On this note, the rising popularity of the ContraPoints channel doesn't come free of anxiety. It’s hard not to politicize the autonomy she has over her content and her image in a world that often views trans communities through a voyeuristic lens. “I get to decide how much makeup I’m wearing and in what lighting, which is important because there’s this incredibly complicated politics around the physical appearance of trans people,” she explains. Understandably, Wynn is acutely aware that allowing media outlets in requires not only a sacrifice of control but also a huge amount of trust.
She also describes transition as “the final nail in the coffin” of her hopes of becoming a public debater. “To be good at it you have to be confident, assertive, almost a little aggressive. In a trans woman, those qualities will always be read as masculine, so in order to win the debate, you have to lose the debate.”
Comments like these feel out of step with her sharp, sexed-up, and seemingly fearless online persona. “It’s complicated,” she says of the expectation we put on YouTube celebrities (although she laughs when I imply she fits the bill) to allow us unfiltered access to their lives. “I would say I’m a little impersonal—my main persona is an idealized version of myself," she says. "It’s how I wish I argued in person! I’m actually very timid and nonconfrontational.”
That’s not to say she aims to be aspirational. “You have to put some of the darkness, shame, and self-disgust in there—it’s about having enough of myself in the mix that I feel like I’m being authentic.”
YouTube thrives on the illusion of genuine connection with creators we love. “It allows you to feel like you know this person on the screen, and that’s important for trans people in particular because there just aren’t many of us. As a prominent trans person, you hope that someone feels they know you and then thinks of you at the polls; you hope to impact the way they act when they encounter a trans person in real life.” But with this lack of visibility comes pressure to perfectly represent an entire community. “A lot of trans people place hope in me as a sort of public champion,” she says, “so if I disappoint them it’s like this slap in the face. I’ve been accused of transphobia in the past; people think I could betray them at any moment.”

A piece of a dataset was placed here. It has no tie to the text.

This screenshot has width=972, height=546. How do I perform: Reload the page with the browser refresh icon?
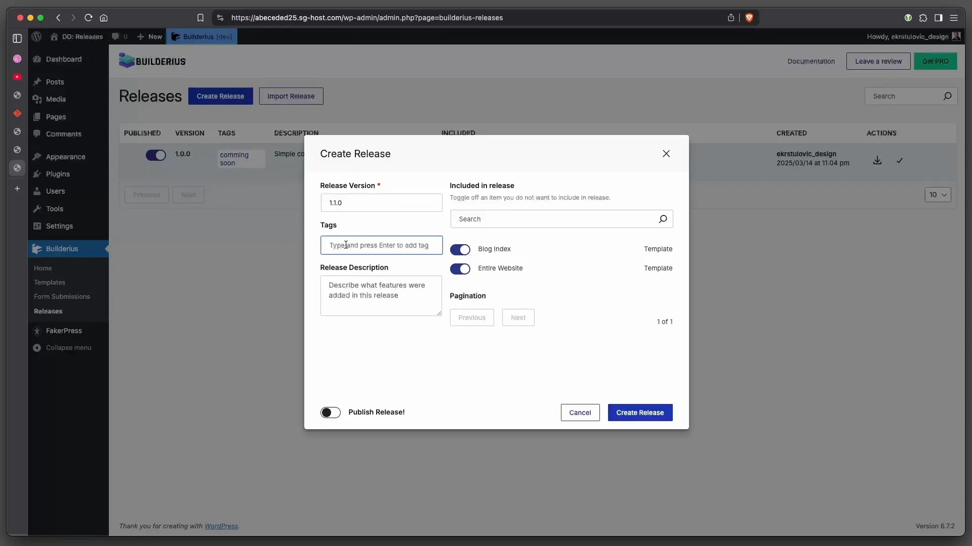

She describes one particular backlash around ‘The Aesthetic'—a dialogue video (in which Wynn plays both characters) between Justine, a hyper-feminine trans woman, and Tabby, the “militant radical.” Wynn wanted to “explore ideas without necessarily endorsing them,” but she received backlash for not making her opinions on assimilation and aesthetics clear. “People didn’t like the ambiguity," she says, "so in the absence of me giving my opinion, they felt they had the right to speculate and assume the worst.”
Ironically, the video—which Wynn reiterates that she’s proud of—actually serves as meta-commentary on the pressures placed on trans women, which are heightened for public-facing trans women. “I’m definitely not claiming any kind of oppression. I want to make it clear that I’m the lucky one,” she says. “But I don’t think people get the intense scrutiny I get from all sides. I do feel like a lot of the criticism I got for that video was unfair.”
Wynn doesn’t claim to speak for an entire community; her views are inevitably shaped by her experience, and as her profile grows she acknowledges that hers will become “less relatable” to a large swathe of people. “Still, I’m not the only one trying to change the negative representation of trans people—there are lots of trans creators out there,” she says.
Incidentally, that was the overarching message of the 'The Aesthetic' video. “I guess we can’t win,” the two characters finally agree in exasperation, “do you want to just chill out and watch YouTube videos?”